__Required work__: Could you reproduce every record below exactly as written?

__Data for review__:
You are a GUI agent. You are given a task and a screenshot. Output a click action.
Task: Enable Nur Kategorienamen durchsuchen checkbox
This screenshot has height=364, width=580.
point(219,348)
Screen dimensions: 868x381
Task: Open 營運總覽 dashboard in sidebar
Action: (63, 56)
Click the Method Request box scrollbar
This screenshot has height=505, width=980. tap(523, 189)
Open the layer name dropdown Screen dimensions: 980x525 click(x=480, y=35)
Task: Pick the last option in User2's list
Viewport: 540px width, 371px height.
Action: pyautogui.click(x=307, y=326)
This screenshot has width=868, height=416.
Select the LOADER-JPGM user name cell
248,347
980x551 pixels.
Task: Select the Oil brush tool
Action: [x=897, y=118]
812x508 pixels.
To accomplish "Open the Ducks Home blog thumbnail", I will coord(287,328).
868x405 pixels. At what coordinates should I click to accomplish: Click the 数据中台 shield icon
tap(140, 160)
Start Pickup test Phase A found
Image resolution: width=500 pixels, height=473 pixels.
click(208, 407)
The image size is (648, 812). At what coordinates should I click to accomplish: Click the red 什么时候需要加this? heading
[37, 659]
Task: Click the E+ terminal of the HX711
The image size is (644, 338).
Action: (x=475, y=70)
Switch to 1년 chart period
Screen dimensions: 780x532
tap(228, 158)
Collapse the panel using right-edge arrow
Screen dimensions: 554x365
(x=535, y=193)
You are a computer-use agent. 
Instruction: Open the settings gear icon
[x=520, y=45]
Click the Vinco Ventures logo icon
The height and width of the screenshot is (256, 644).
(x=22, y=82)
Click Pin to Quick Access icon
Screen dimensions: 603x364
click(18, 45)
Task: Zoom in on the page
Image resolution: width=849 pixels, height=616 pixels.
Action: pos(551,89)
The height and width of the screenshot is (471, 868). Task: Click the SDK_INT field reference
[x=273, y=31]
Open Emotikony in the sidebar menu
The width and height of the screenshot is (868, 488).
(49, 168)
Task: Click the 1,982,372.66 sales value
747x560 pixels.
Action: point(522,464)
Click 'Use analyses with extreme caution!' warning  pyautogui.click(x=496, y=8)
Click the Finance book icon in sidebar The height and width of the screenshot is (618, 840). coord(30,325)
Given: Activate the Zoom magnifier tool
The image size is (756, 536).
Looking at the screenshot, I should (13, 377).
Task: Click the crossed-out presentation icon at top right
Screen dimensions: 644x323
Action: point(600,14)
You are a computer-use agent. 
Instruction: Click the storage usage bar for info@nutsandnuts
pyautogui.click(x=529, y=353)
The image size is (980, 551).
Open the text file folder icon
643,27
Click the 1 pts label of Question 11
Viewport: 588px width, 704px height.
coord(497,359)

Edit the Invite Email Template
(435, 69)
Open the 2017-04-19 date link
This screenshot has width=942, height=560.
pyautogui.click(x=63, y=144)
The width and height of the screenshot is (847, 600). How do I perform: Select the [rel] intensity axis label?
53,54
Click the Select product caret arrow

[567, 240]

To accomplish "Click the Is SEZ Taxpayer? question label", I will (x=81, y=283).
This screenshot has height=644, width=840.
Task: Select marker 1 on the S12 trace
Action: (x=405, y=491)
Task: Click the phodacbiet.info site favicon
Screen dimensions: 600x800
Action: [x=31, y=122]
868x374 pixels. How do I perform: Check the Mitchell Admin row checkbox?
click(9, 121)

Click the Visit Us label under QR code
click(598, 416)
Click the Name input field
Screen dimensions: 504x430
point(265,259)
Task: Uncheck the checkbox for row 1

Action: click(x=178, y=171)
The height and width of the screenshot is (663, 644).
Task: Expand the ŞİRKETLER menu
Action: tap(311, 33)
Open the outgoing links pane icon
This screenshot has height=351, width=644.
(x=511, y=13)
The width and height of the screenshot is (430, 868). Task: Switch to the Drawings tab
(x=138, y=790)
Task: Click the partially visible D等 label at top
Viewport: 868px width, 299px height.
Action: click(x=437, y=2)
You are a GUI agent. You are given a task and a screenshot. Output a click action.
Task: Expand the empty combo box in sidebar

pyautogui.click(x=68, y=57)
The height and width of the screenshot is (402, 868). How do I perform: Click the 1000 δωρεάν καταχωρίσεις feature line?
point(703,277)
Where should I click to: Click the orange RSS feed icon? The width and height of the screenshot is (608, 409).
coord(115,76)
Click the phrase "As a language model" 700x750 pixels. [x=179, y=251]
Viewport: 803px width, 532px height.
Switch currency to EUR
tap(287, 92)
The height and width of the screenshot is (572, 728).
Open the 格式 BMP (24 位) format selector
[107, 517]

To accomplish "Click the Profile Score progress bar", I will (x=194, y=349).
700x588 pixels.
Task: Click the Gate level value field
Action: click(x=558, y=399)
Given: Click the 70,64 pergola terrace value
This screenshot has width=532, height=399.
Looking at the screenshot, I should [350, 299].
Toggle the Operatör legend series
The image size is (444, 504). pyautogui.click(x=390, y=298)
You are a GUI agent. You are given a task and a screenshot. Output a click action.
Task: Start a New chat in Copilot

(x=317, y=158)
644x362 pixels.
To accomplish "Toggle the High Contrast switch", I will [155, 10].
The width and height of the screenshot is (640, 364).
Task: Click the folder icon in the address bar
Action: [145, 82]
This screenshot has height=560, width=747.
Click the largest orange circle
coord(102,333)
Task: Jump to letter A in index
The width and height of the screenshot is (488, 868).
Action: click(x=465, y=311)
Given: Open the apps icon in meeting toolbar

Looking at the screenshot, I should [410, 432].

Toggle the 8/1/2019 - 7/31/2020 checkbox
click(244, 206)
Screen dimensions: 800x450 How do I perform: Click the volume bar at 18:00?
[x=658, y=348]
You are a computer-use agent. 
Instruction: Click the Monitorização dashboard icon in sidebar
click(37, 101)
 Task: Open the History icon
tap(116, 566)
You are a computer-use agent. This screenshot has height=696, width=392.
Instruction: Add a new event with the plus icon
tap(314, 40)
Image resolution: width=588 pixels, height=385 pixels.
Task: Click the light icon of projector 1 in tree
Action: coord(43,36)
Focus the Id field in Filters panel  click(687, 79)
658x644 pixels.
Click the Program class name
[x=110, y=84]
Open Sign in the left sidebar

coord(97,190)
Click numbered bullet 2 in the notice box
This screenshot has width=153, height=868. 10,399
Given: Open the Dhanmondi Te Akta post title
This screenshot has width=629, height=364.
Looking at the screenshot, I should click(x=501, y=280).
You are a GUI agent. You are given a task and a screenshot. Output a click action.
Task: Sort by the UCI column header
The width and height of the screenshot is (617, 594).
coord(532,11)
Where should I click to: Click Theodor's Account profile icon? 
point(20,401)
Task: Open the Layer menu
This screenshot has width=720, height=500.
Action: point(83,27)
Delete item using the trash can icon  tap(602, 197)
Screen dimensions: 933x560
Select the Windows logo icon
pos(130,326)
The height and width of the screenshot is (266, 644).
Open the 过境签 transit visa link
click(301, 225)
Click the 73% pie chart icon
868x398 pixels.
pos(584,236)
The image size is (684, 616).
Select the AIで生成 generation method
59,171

__Answer to this exercise__:
You are a GUI agent. You are given a task and a screenshot. Output a click action.
Task: Enable Nur Kategorienamen durchsuchen checkbox
This screenshot has height=364, width=580.
point(219,348)
Screen dimensions: 868x381
Task: Open 營運總覽 dashboard in sidebar
Action: (63, 56)
Click the Method Request box scrollbar
This screenshot has height=505, width=980. tap(523, 189)
Open the layer name dropdown Screen dimensions: 980x525 click(x=480, y=35)
Task: Pick the last option in User2's list
Viewport: 540px width, 371px height.
Action: pyautogui.click(x=307, y=326)
This screenshot has width=868, height=416.
Select the LOADER-JPGM user name cell
248,347
980x551 pixels.
Task: Select the Oil brush tool
Action: [x=897, y=118]
812x508 pixels.
To accomplish "Open the Ducks Home blog thumbnail", I will coord(287,328).
868x405 pixels. At what coordinates should I click to accomplish: Click the 数据中台 shield icon
tap(140, 160)
Start Pickup test Phase A found
Image resolution: width=500 pixels, height=473 pixels.
click(208, 407)
The image size is (648, 812). At what coordinates should I click to accomplish: Click the red 什么时候需要加this? heading
[37, 659]
Task: Click the E+ terminal of the HX711
The image size is (644, 338).
Action: (x=475, y=70)
Switch to 1년 chart period
Screen dimensions: 780x532
tap(228, 158)
Collapse the panel using right-edge arrow
Screen dimensions: 554x365
(x=535, y=193)
You are a computer-use agent. 
Instruction: Open the settings gear icon
[x=520, y=45]
Click the Vinco Ventures logo icon
The height and width of the screenshot is (256, 644).
(x=22, y=82)
Click Pin to Quick Access icon
Screen dimensions: 603x364
click(18, 45)
Task: Zoom in on the page
Image resolution: width=849 pixels, height=616 pixels.
Action: pos(551,89)
The height and width of the screenshot is (471, 868). Task: Click the SDK_INT field reference
[x=273, y=31]
Open Emotikony in the sidebar menu
The width and height of the screenshot is (868, 488).
(49, 168)
Task: Click the 1,982,372.66 sales value
747x560 pixels.
Action: point(522,464)
Click 'Use analyses with extreme caution!' warning  pyautogui.click(x=496, y=8)
Click the Finance book icon in sidebar The height and width of the screenshot is (618, 840). coord(30,325)
Given: Activate the Zoom magnifier tool
The image size is (756, 536).
Looking at the screenshot, I should (13, 377).
Task: Click the crossed-out presentation icon at top right
Screen dimensions: 644x323
Action: point(600,14)
You are a computer-use agent. 
Instruction: Click the storage usage bar for info@nutsandnuts
pyautogui.click(x=529, y=353)
The image size is (980, 551).
Open the text file folder icon
643,27
Click the 1 pts label of Question 11
Viewport: 588px width, 704px height.
coord(497,359)

Edit the Invite Email Template
(435, 69)
Open the 2017-04-19 date link
This screenshot has width=942, height=560.
pyautogui.click(x=63, y=144)
The width and height of the screenshot is (847, 600). How do I perform: Select the [rel] intensity axis label?
53,54
Click the Select product caret arrow

[567, 240]

To accomplish "Click the Is SEZ Taxpayer? question label", I will (x=81, y=283).
This screenshot has height=644, width=840.
Task: Select marker 1 on the S12 trace
Action: (x=405, y=491)
Task: Click the phodacbiet.info site favicon
Screen dimensions: 600x800
Action: [x=31, y=122]
868x374 pixels. How do I perform: Check the Mitchell Admin row checkbox?
click(9, 121)

Click the Visit Us label under QR code
click(598, 416)
Click the Name input field
Screen dimensions: 504x430
point(265,259)
Task: Uncheck the checkbox for row 1

Action: click(x=178, y=171)
The height and width of the screenshot is (663, 644).
Task: Expand the ŞİRKETLER menu
Action: tap(311, 33)
Open the outgoing links pane icon
This screenshot has height=351, width=644.
(x=511, y=13)
The width and height of the screenshot is (430, 868). Task: Switch to the Drawings tab
(x=138, y=790)
Task: Click the partially visible D等 label at top
Viewport: 868px width, 299px height.
Action: click(x=437, y=2)
You are a GUI agent. You are given a task and a screenshot. Output a click action.
Task: Expand the empty combo box in sidebar

pyautogui.click(x=68, y=57)
The height and width of the screenshot is (402, 868). How do I perform: Click the 1000 δωρεάν καταχωρίσεις feature line?
point(703,277)
Where should I click to: Click the orange RSS feed icon? The width and height of the screenshot is (608, 409).
coord(115,76)
Click the phrase "As a language model" 700x750 pixels. [x=179, y=251]
Viewport: 803px width, 532px height.
Switch currency to EUR
tap(287, 92)
The height and width of the screenshot is (572, 728).
Open the 格式 BMP (24 位) format selector
[107, 517]

To accomplish "Click the Profile Score progress bar", I will (x=194, y=349).
700x588 pixels.
Task: Click the Gate level value field
Action: click(x=558, y=399)
Given: Click the 70,64 pergola terrace value
This screenshot has width=532, height=399.
Looking at the screenshot, I should [350, 299].
Toggle the Operatör legend series
The image size is (444, 504). pyautogui.click(x=390, y=298)
You are a GUI agent. You are given a task and a screenshot. Output a click action.
Task: Start a New chat in Copilot

(x=317, y=158)
644x362 pixels.
To accomplish "Toggle the High Contrast switch", I will [155, 10].
The width and height of the screenshot is (640, 364).
Task: Click the folder icon in the address bar
Action: [145, 82]
This screenshot has height=560, width=747.
Click the largest orange circle
coord(102,333)
Task: Jump to letter A in index
The width and height of the screenshot is (488, 868).
Action: click(x=465, y=311)
Given: Open the apps icon in meeting toolbar

Looking at the screenshot, I should [410, 432].

Toggle the 8/1/2019 - 7/31/2020 checkbox
click(244, 206)
Screen dimensions: 800x450 How do I perform: Click the volume bar at 18:00?
[x=658, y=348]
You are a computer-use agent. 
Instruction: Click the Monitorização dashboard icon in sidebar
click(37, 101)
 Task: Open the History icon
tap(116, 566)
You are a computer-use agent. This screenshot has height=696, width=392.
Instruction: Add a new event with the plus icon
tap(314, 40)
Image resolution: width=588 pixels, height=385 pixels.
Task: Click the light icon of projector 1 in tree
Action: coord(43,36)
Focus the Id field in Filters panel  click(687, 79)
658x644 pixels.
Click the Program class name
[x=110, y=84]
Open Sign in the left sidebar

coord(97,190)
Click numbered bullet 2 in the notice box
This screenshot has width=153, height=868. 10,399
Given: Open the Dhanmondi Te Akta post title
This screenshot has width=629, height=364.
Looking at the screenshot, I should click(x=501, y=280).
You are a GUI agent. You are given a task and a screenshot. Output a click action.
Task: Sort by the UCI column header
The width and height of the screenshot is (617, 594).
coord(532,11)
Where should I click to: Click Theodor's Account profile icon? 
point(20,401)
Task: Open the Layer menu
This screenshot has width=720, height=500.
Action: point(83,27)
Delete item using the trash can icon  tap(602, 197)
Screen dimensions: 933x560
Select the Windows logo icon
pos(130,326)
The height and width of the screenshot is (266, 644).
Open the 过境签 transit visa link
click(301, 225)
Click the 73% pie chart icon
868x398 pixels.
pos(584,236)
The image size is (684, 616).
Select the AIで生成 generation method
59,171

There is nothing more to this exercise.